▶ Collected data entries
=== Begin Enclosure ===

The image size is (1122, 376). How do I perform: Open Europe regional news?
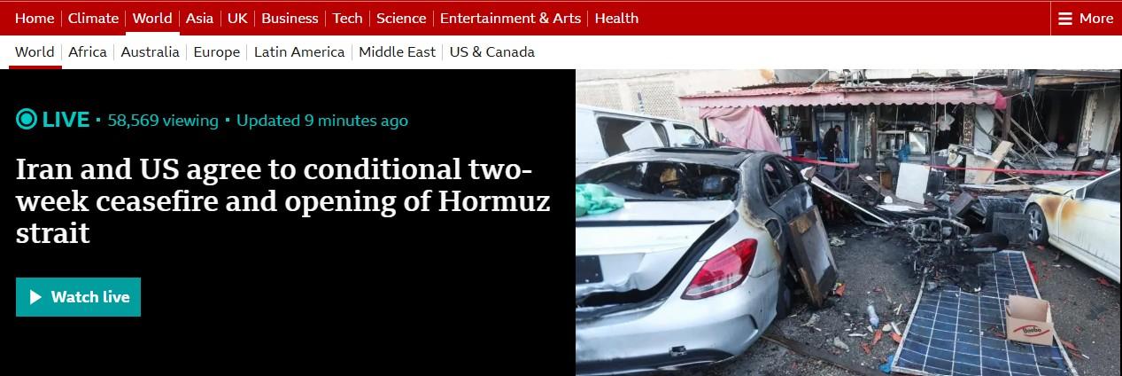point(217,52)
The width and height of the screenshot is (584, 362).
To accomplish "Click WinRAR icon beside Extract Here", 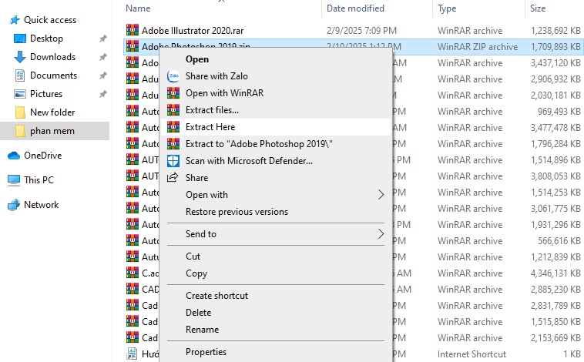I will point(173,127).
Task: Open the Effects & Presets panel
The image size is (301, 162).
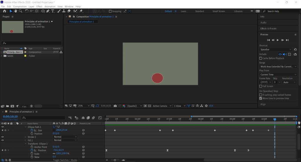Action: (x=268, y=29)
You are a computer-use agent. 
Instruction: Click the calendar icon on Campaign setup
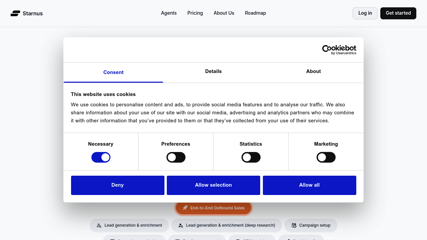(294, 225)
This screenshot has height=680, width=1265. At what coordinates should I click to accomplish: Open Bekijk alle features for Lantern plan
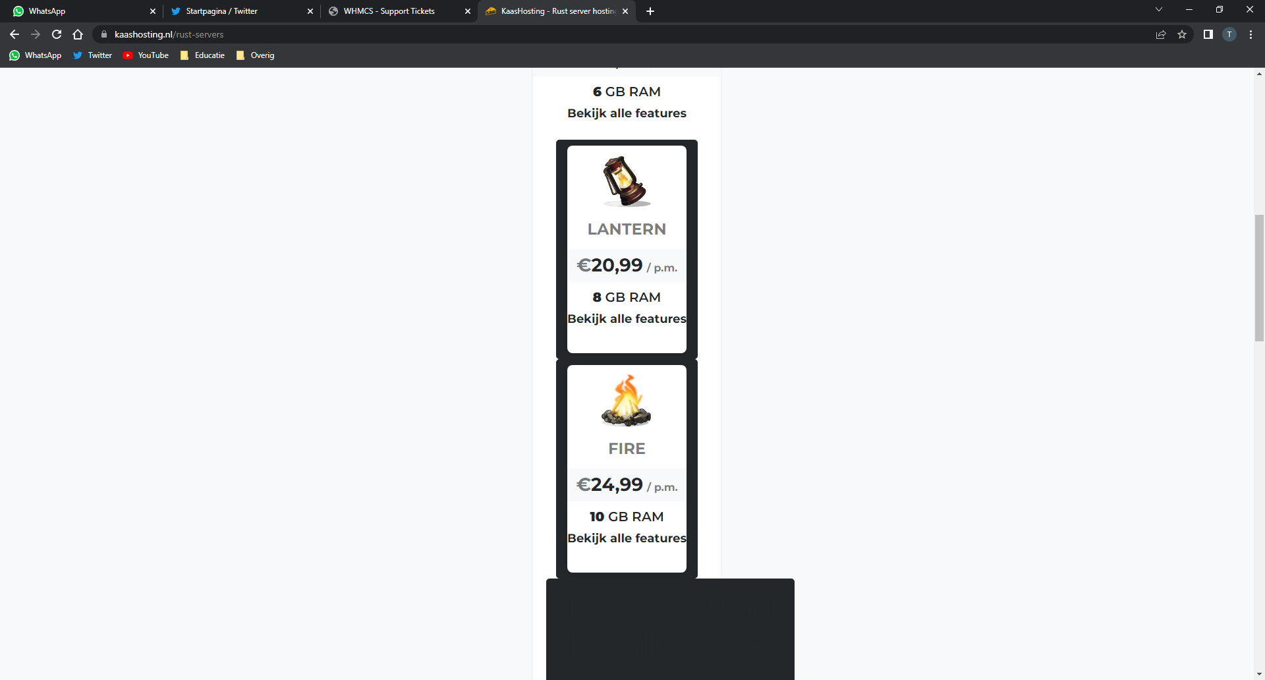(627, 319)
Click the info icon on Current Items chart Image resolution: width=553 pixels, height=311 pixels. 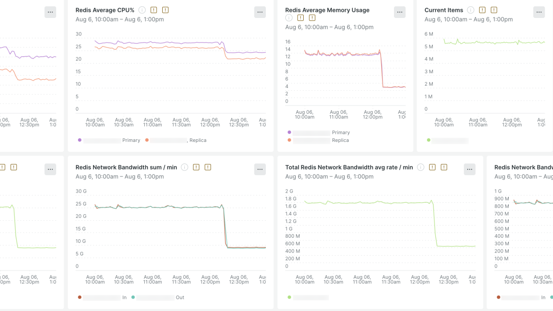coord(471,9)
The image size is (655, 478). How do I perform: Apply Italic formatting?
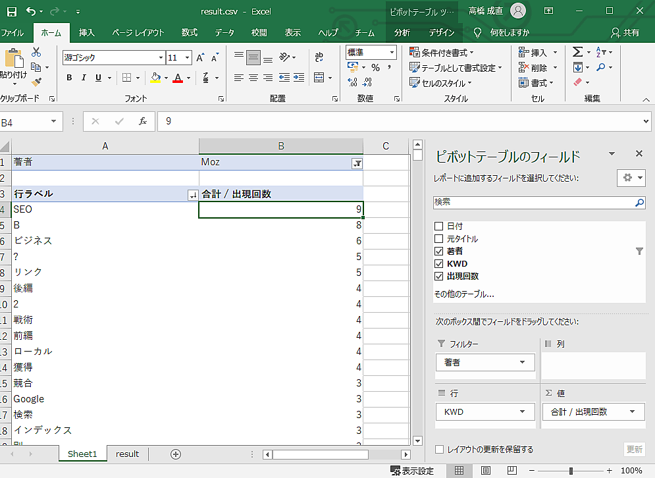pyautogui.click(x=84, y=78)
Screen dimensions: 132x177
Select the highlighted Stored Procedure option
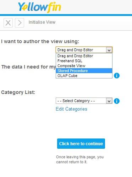[84, 71]
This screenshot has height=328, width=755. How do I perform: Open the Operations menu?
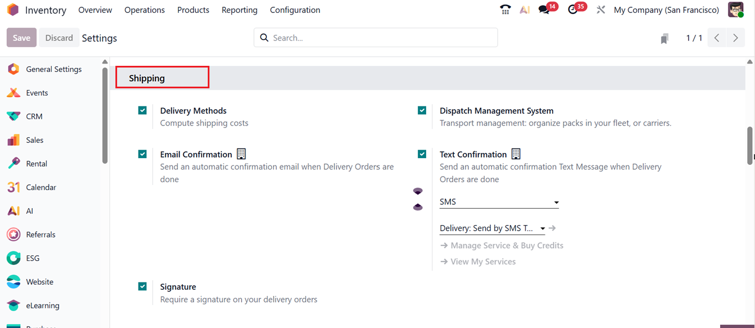pos(145,10)
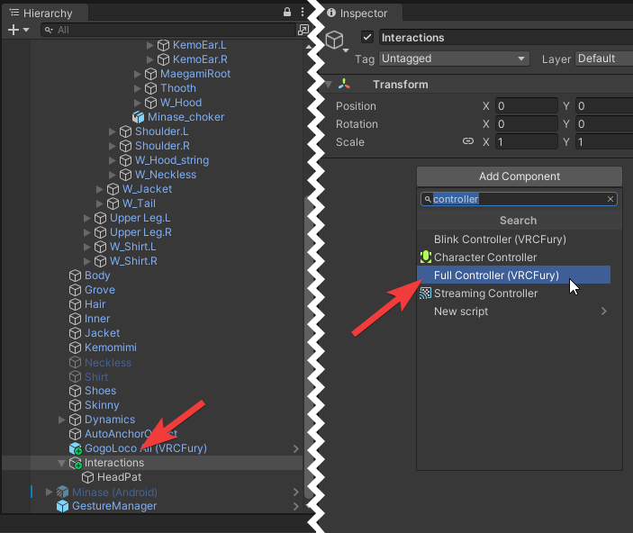This screenshot has width=633, height=533.
Task: Click the Scale constrain proportions link icon
Action: 468,141
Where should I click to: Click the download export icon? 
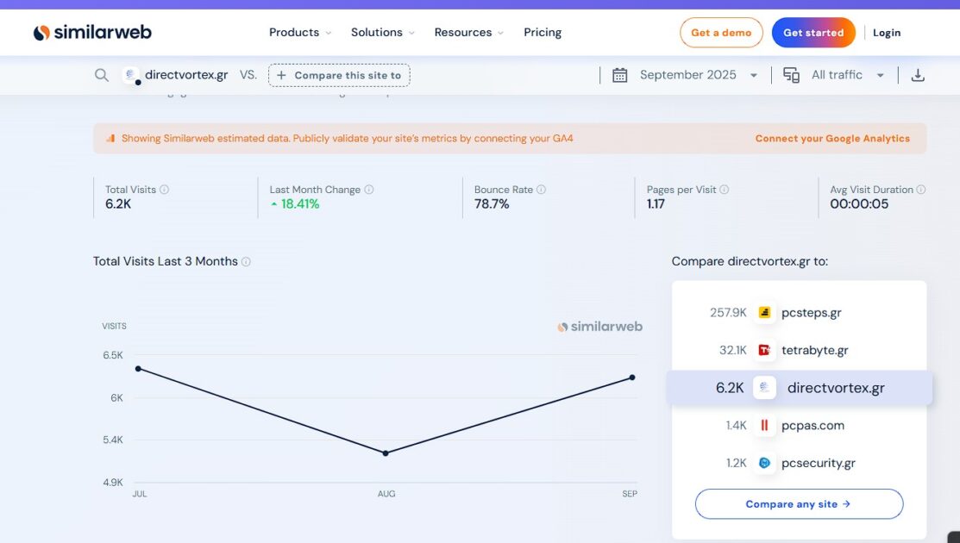pyautogui.click(x=917, y=75)
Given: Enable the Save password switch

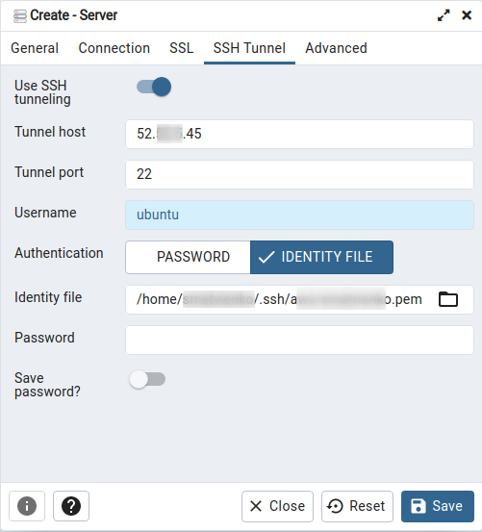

=== End Enclosure ===

▶ Requirement
Quote verbatim every line starting at the line that contains "The image size is (655, 478)." and ending with the last line of the records; omit all pictures.

▶ Response area
The image size is (655, 478). How do I perform: Apply Italic formatting?
pyautogui.click(x=84, y=78)
Screen dimensions: 132x177
Select the highlighted Stored Procedure option
[84, 71]
This screenshot has height=328, width=755. How do I perform: Open the Operations menu?
pos(145,10)
This screenshot has width=633, height=533.
Task: Click the Scale constrain proportions link icon
Action: 468,141
Where should I click to: Click the download export icon? 
pyautogui.click(x=917, y=75)
Given: Enable the Save password switch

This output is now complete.